▶ WHAT TO DO
Output every line of the records below without changing a character, and leave out the pictures.

▶ EXTRACTED RECORDS

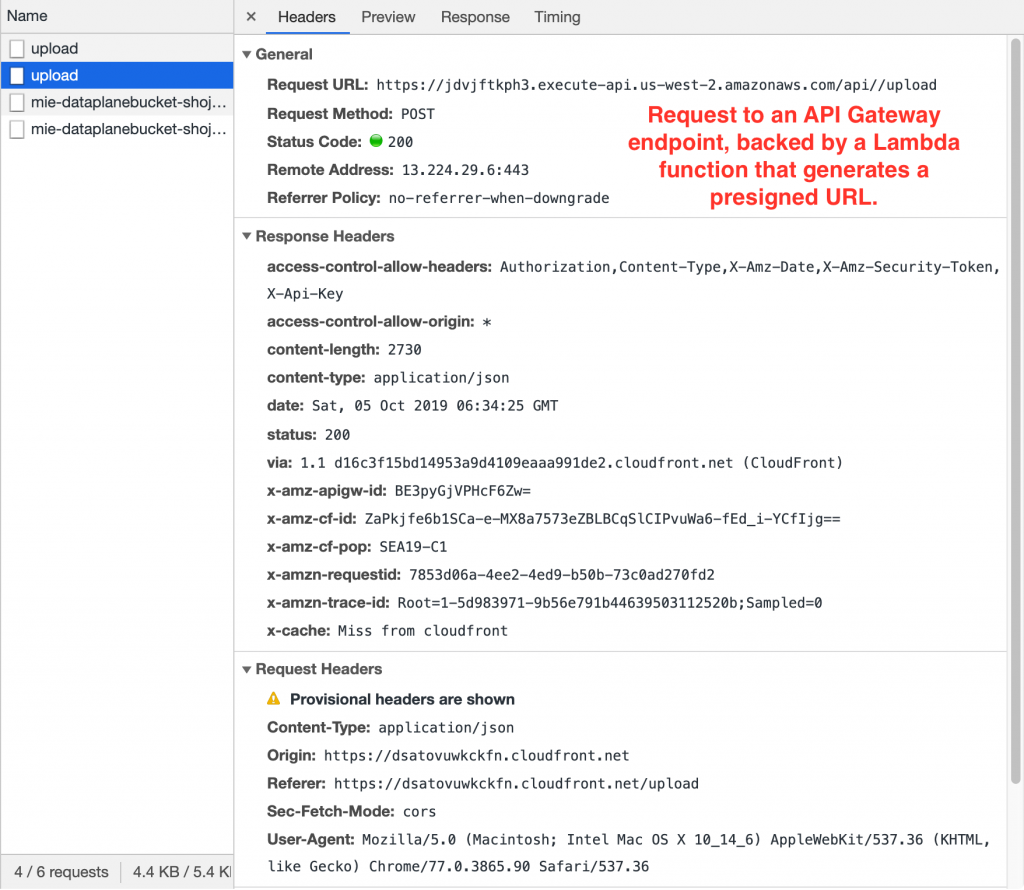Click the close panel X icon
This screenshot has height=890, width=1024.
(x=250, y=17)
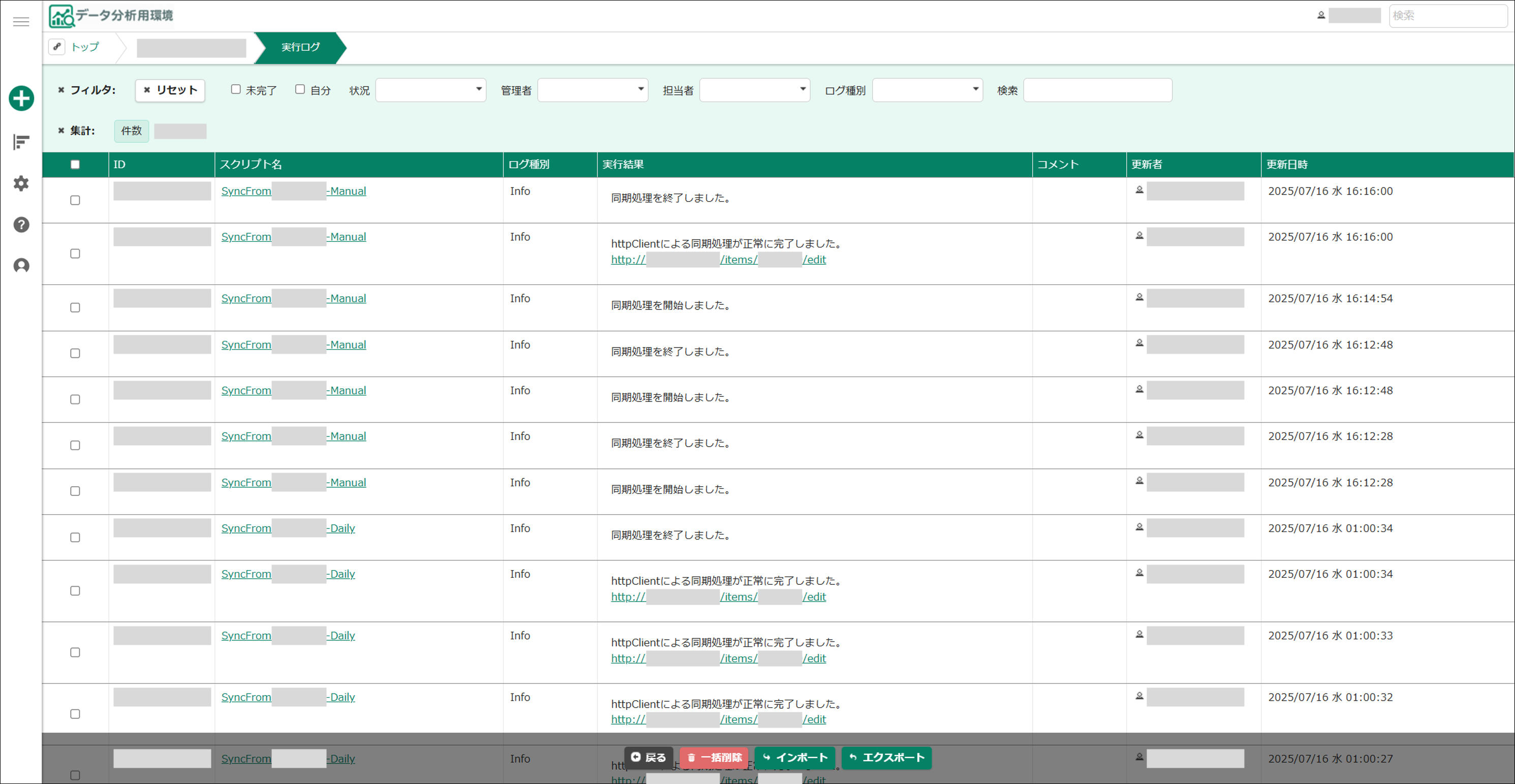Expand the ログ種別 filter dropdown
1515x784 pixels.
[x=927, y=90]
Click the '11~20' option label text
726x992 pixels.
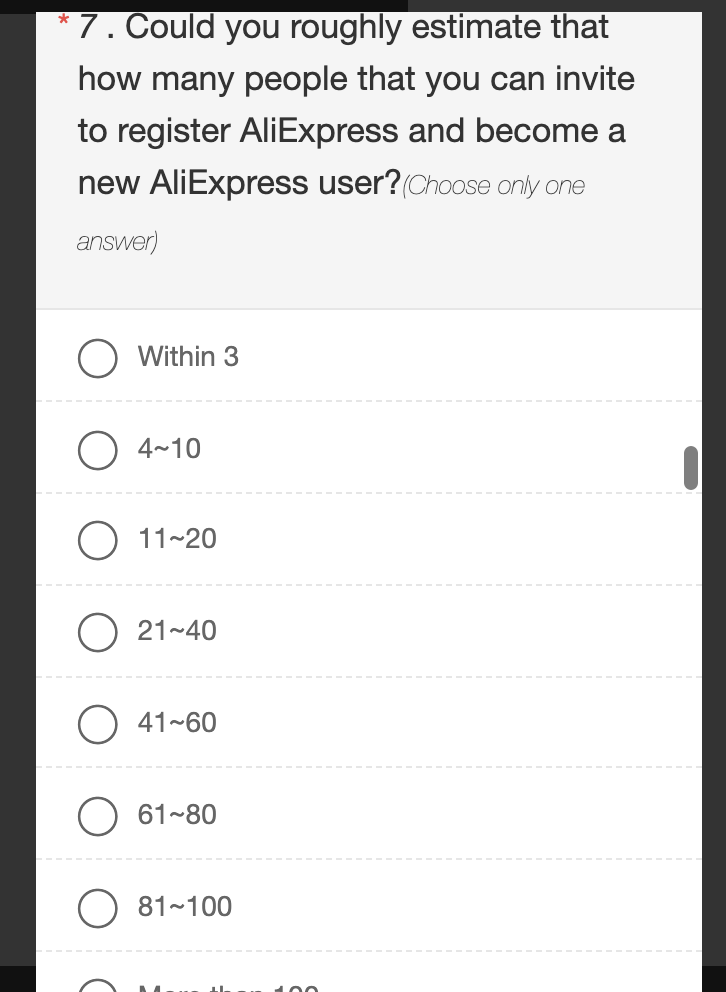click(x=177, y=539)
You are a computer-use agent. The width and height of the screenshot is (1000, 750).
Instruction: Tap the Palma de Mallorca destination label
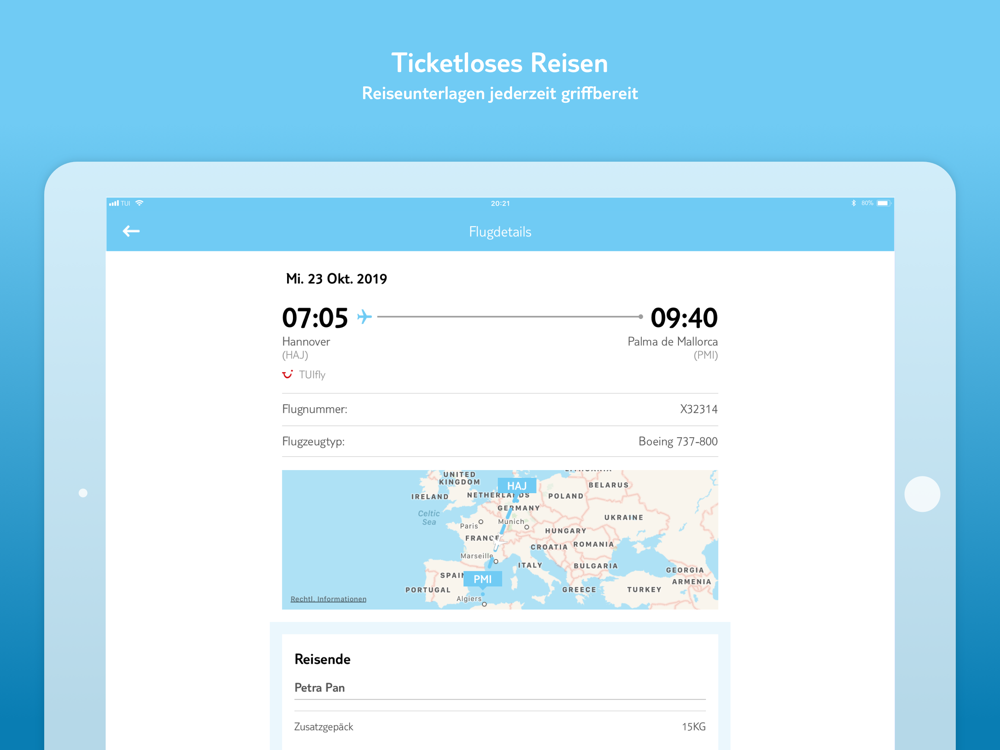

▶ SOLUTION TO THE PROBLEM
Click the close panel X icon
This screenshot has height=890, width=1024.
(x=250, y=17)
Expand the ログ種別 filter dropdown
1515x784 pixels.
[x=927, y=90]
Click the '11~20' option label text
726x992 pixels.
click(x=177, y=539)
You are a computer-use agent. The width and height of the screenshot is (1000, 750).
Instruction: Tap the Palma de Mallorca destination label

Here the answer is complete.